To learn more, food scientist Hanne Bertram studied the fecal matter and urine samples of 15 men. Some of those individuals had milk and cheese, while others only ate butter for their dairy consumption. Betram learned that those who included cheese in their diet showed a higher level of butyric acid, which is thought to combat obesity and increase metabolism. According to The Telegraph, he said that his finding “suggests a role for gut microbes and further shore up the connection between cheese and the French paradox.”
19. Eating cheese before bedtime affects your dreams.

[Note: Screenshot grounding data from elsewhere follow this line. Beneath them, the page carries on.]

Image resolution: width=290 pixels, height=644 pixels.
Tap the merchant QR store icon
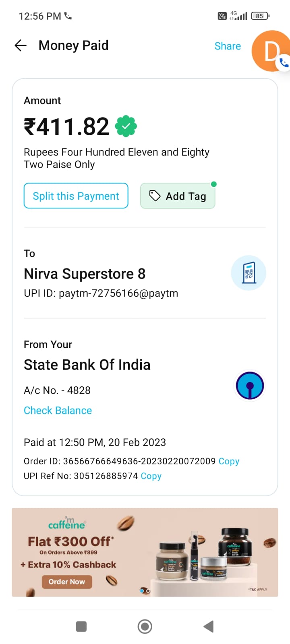(x=249, y=273)
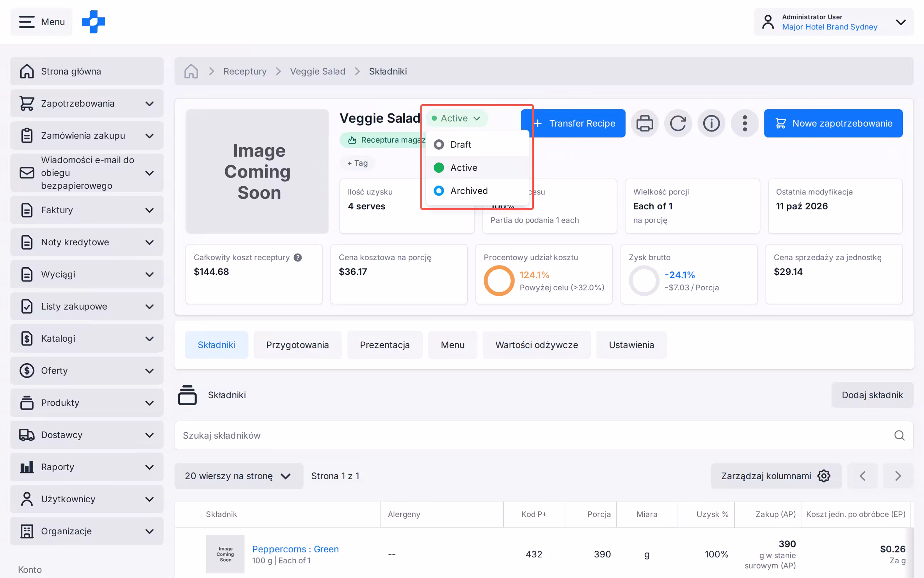Open the recipe info icon
The image size is (924, 578).
click(x=711, y=123)
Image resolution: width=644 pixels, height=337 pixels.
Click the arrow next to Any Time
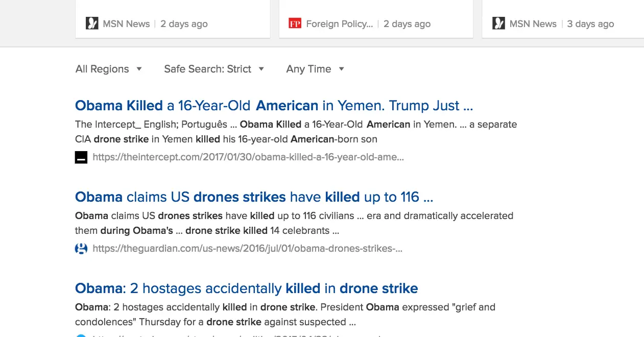click(342, 69)

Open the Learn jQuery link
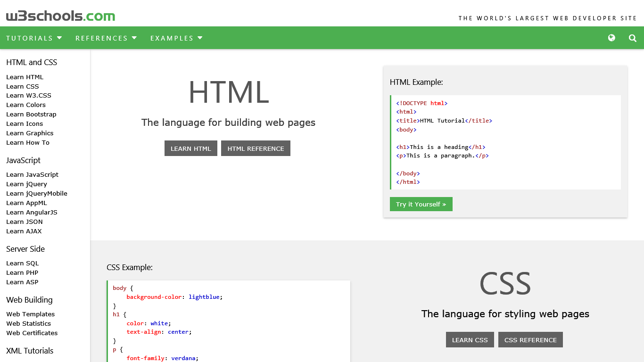[26, 184]
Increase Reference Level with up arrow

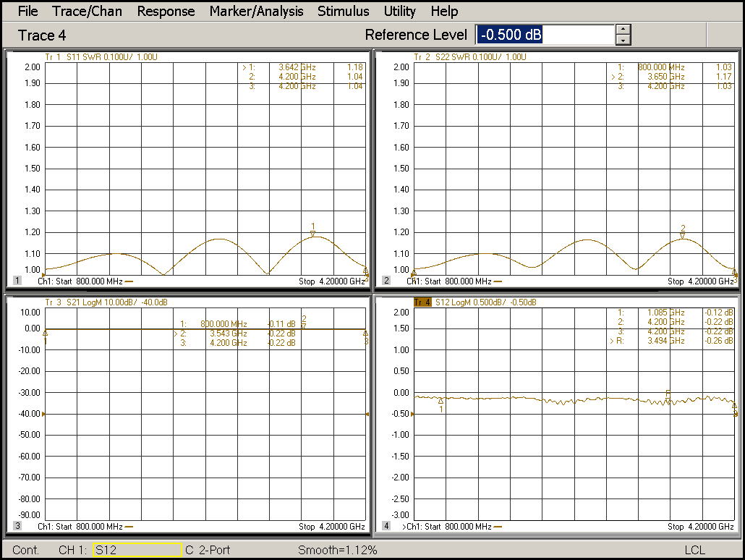623,30
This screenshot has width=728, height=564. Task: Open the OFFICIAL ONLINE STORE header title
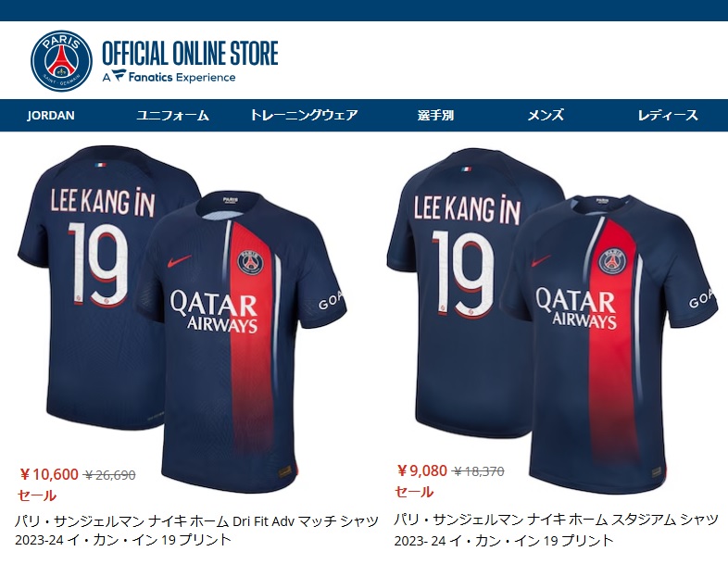pos(190,53)
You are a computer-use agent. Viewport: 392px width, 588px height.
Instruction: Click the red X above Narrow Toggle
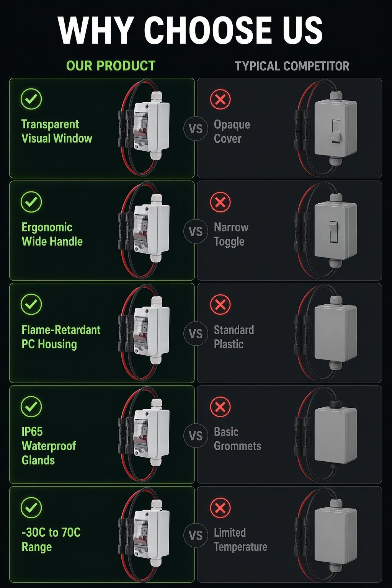pos(221,202)
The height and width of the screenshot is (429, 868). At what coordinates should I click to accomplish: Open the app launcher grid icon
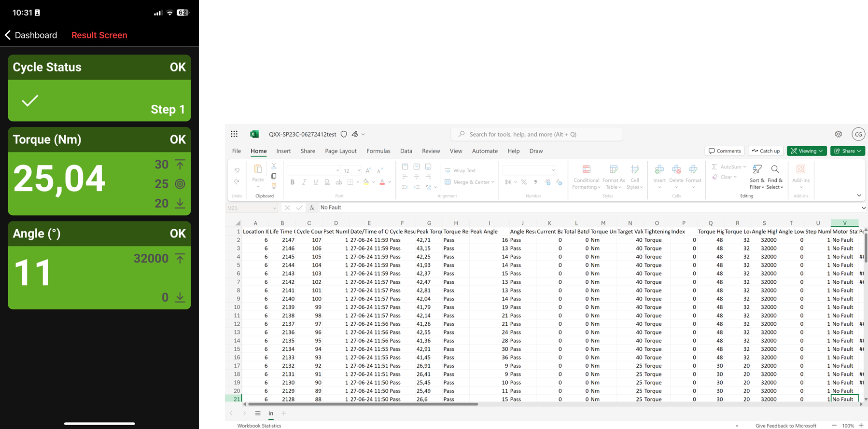tap(234, 134)
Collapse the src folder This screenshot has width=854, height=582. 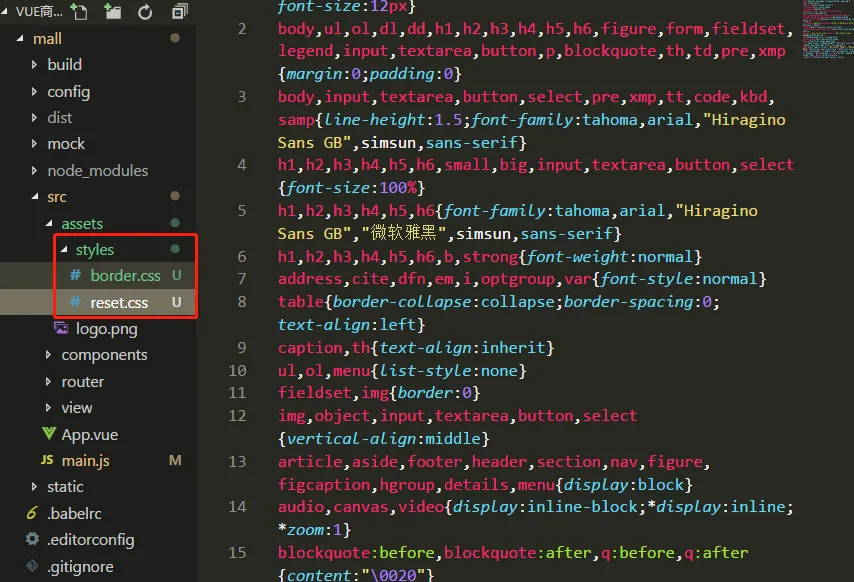57,197
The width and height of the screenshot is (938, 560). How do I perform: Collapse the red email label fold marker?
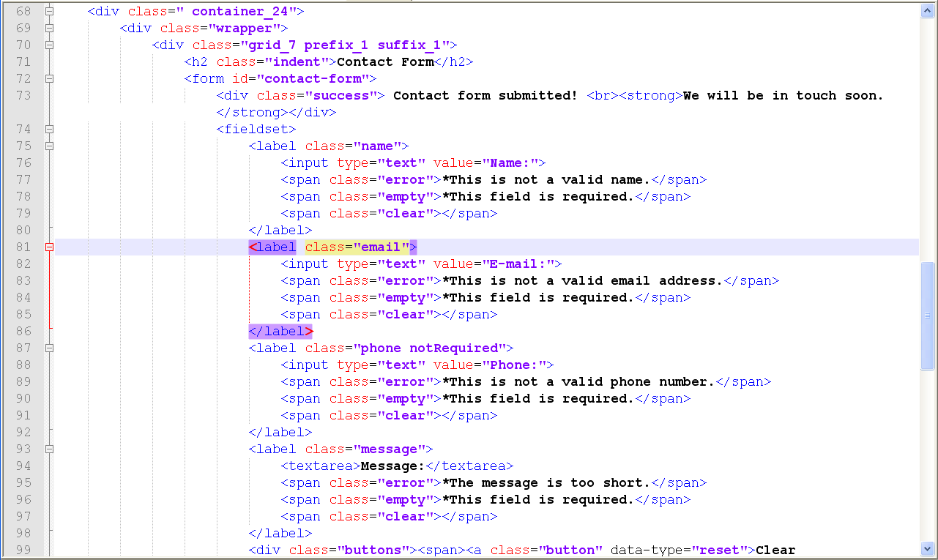pyautogui.click(x=49, y=247)
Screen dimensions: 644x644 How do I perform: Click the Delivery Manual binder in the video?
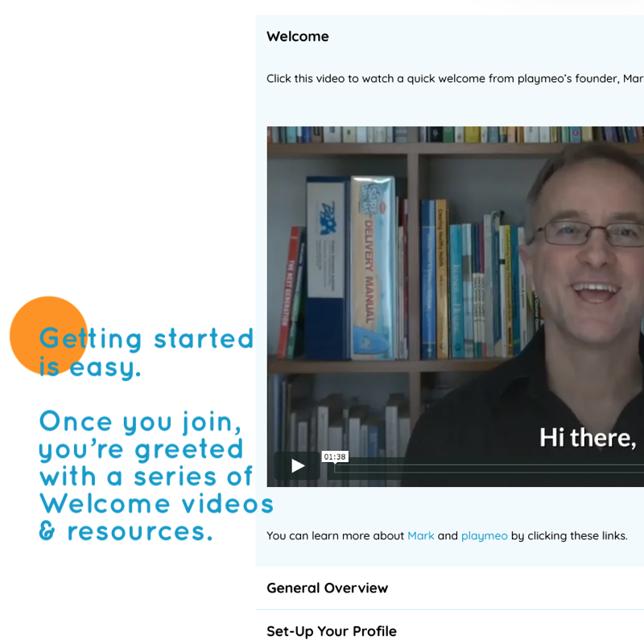pos(373,268)
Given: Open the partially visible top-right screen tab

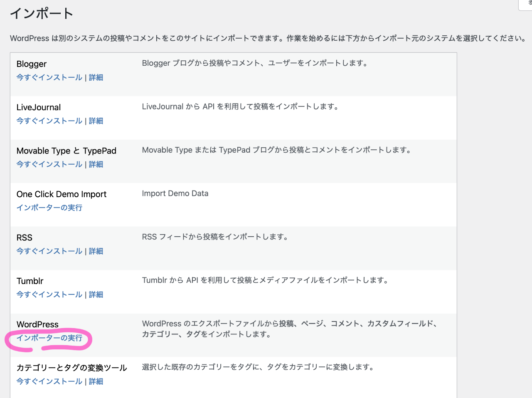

A belief has long been held that eating cheese can cause nightmares. Some surveys have been conducted to establish a link, and results have suggested that different cheeses promote specific dreams. For instance, one study claimed that those who eat cheddar have dreams about celebrities, consumers of red Leicester witness images of the past and fans of Lancashire cheese have dreams about the future. However, the research which produced these results was not a scientific one.
So, is there a connection between cheese and dreaming? Well, it has been suggested that any meal loaded with fat eaten late at night might cause indigestion. And interrupted sleep can often lead to nightmares, because people tend to wake up more often and remember the dreams as a result. Cheese is also sometimes eaten as the final course of a meal – therefore suggesting a link with bad dreams.
20. Sometimes eating cheese is just comforting.
It could be a condiment to a burger or fries, the key ingredient in mac and cheese or pizza, or the star of the show in a platter. Whichever way it’s served, for some, nothing hits the spot like a good piece of cheese. And why burden yourself the stress of missing out if a small helping will bring a moment of satisfaction?
As nutritionist Karen Ansel explained to GQ, “Everybody needs comfort foods now and then. So if you’re going to reach for one, go for cheese, which has some big nutrition benefits compared with a pile of cookies or chips. But when you do, be sure to stick with a couple of small cubes and not a huge hunk of it. Those calories can add up quickly, too.”